[Start of section]

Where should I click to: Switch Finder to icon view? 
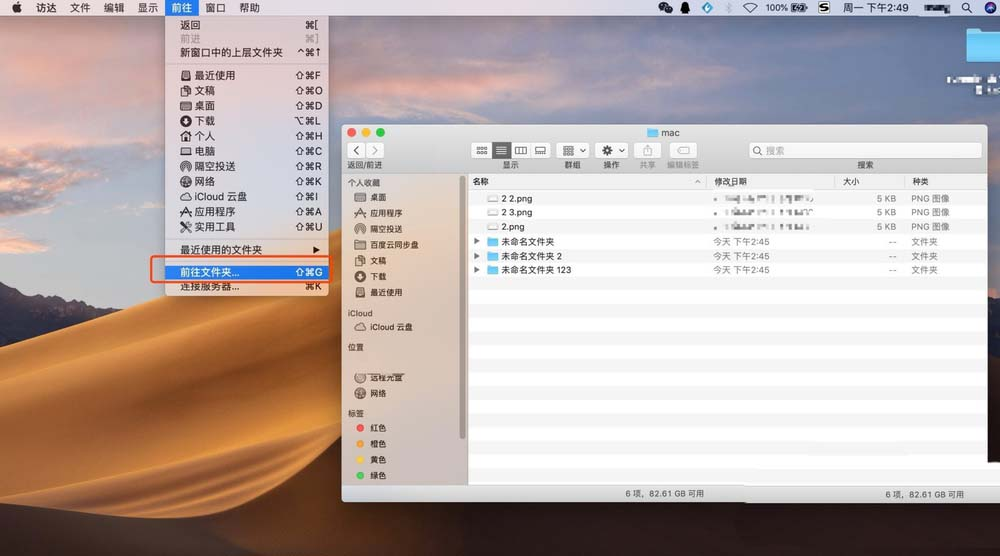coord(482,150)
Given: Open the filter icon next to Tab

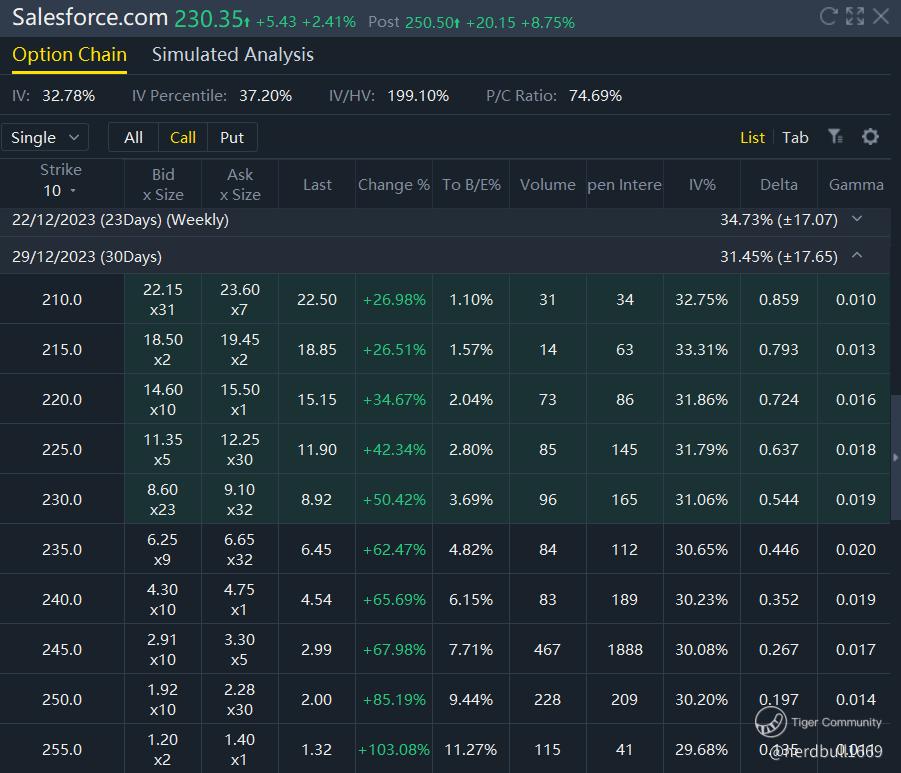Looking at the screenshot, I should [x=835, y=137].
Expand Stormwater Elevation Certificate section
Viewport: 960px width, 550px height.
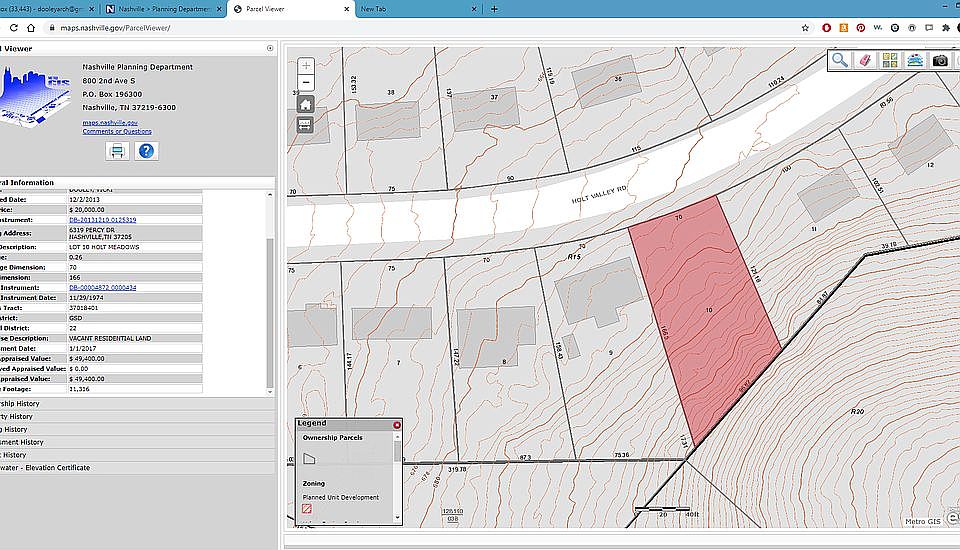click(x=45, y=467)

[End of section]

EXERCISE PROMPT: The required output is the span of lines from the line with "Expand Stormwater Elevation" through the final line of the listing above, reproduced exactly, minus the pictures.

FINAL ANSWER:
Expand Stormwater Elevation Certificate section
Viewport: 960px width, 550px height.
click(x=45, y=467)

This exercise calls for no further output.